New analysis points to a major problem with vegetable oil-based fuels

Much of the debate since 2008 over land use change has focused on corn ethanol. But for the last decade, most of the growth of biofuel consumption in the US has been from vegetable oil-based biofuels like biodiesel and renewable diesel. A new analysis by Chen, Sexton and Smith from UC Davis and Berkeley finds that that using vegetable oils for biofuel accelerates tropical deforestation and increases carbon emissions. This new analysis takes a different approach than GTAP, relying more heavily on empirical data to reduce the dependence of the results on assumptions and model structure. They find that the global expansion of bio-based diesel made from vegetable oil has fueled massive deforestation in Indonesia and Malaysia. The extent of deforestation and associated emissions outweigh any climate benefits from replacing petroleum fuels.
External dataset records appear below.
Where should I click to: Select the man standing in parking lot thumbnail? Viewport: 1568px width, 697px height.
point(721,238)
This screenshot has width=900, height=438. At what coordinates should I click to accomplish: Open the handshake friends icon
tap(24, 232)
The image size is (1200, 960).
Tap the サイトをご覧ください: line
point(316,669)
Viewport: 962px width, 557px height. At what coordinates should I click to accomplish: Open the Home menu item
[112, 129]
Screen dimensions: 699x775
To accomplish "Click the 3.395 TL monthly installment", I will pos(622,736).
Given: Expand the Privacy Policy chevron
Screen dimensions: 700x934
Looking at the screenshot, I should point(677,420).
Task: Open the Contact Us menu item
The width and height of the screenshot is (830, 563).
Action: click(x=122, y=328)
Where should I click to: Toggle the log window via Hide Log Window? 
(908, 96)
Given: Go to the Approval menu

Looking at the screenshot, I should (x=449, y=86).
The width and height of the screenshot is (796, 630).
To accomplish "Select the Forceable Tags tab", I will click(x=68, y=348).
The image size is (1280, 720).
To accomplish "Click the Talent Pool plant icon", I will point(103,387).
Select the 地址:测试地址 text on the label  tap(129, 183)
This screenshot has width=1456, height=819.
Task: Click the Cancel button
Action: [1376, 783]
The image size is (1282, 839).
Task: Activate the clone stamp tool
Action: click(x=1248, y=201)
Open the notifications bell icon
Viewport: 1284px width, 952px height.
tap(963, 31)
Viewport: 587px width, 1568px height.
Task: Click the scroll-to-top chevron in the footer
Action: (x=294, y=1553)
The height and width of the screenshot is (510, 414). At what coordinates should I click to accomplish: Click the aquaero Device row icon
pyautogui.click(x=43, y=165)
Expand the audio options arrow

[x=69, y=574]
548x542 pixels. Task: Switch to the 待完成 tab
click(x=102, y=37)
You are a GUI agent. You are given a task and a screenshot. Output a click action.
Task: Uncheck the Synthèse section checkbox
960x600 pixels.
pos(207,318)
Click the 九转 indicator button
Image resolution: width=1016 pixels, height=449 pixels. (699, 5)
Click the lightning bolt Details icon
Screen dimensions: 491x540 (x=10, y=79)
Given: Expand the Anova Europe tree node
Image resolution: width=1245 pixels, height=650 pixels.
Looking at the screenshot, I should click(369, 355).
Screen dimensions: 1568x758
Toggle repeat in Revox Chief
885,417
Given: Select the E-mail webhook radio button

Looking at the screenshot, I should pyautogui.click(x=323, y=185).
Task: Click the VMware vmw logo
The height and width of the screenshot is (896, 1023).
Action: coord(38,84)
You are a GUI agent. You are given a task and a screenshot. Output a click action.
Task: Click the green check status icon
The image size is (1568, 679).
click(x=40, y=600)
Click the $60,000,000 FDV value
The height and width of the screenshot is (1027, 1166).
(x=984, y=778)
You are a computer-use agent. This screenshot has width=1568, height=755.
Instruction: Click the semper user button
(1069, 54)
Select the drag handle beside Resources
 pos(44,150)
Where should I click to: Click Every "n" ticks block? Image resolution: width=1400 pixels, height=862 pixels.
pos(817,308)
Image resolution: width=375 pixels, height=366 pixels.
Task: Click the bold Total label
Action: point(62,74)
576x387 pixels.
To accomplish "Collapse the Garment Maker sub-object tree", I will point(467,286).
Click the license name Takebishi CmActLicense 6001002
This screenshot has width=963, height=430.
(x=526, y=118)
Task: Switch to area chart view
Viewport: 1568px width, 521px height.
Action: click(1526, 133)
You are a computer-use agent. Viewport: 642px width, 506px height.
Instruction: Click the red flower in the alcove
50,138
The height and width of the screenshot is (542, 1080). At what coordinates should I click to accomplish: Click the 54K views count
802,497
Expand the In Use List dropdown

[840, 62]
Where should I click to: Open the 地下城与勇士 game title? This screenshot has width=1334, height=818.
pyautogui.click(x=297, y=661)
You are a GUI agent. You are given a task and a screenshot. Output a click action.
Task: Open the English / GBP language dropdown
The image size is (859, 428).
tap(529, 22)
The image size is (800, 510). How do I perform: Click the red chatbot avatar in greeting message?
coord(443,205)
A key finding of the analysis of Chen, Sexton and Smith is that the extent of deforestation is largely independent of which specific source of vegetable oil is used to make biofuel. This is not surprising, because vegetable oils are all close substitutes in the global food market. But this finding is in tension with the structure of ILUC implementation, which assigns differentiated ILUC scores to specific types of feedstock. For example, the LCFS assigns ILUC emissions of 71.4 g CO2e/MJ to palm oil, 29.1 g CO2e/MJ to soybean oil, and 14.5 g CO2e/MJ to canola oil and zero to inedible corn oil, used cooking oil or animal fats like tallow. These different ILUC scores create differentiated incentives that have had a big impact on the fuel market, as biofuel producers supplying California have scoured the globe to secure feedstocks with the lowest CI scores[2].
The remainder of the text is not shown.